Task to complete: Look below for the line containing "The height and" and the line containing "Click the Быстрая"; repeat exactly those two lines and all lines between them, and nothing else.

Records for processing:
--- START ---

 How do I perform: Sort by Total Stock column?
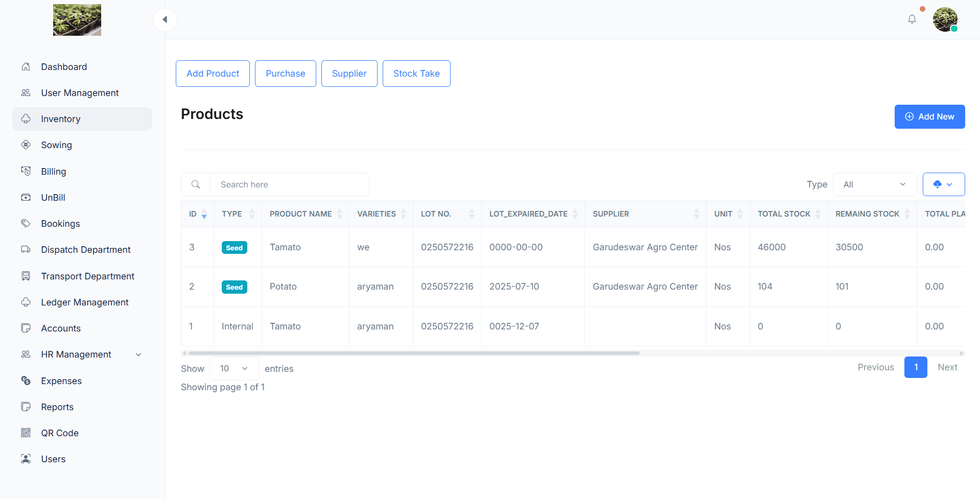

--- END ---
--- START ---

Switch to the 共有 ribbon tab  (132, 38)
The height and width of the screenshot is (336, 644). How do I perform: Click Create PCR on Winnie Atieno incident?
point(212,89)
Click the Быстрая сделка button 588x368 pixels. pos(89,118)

--- END ---
--- START ---

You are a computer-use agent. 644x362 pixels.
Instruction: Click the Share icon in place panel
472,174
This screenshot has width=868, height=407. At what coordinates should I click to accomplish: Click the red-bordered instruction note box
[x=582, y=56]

--- END ---

Answer to this exercise:
The height and width of the screenshot is (336, 644). How do I perform: Click Create PCR on Winnie Atieno incident?
point(212,89)
Click the Быстрая сделка button 588x368 pixels. pos(89,118)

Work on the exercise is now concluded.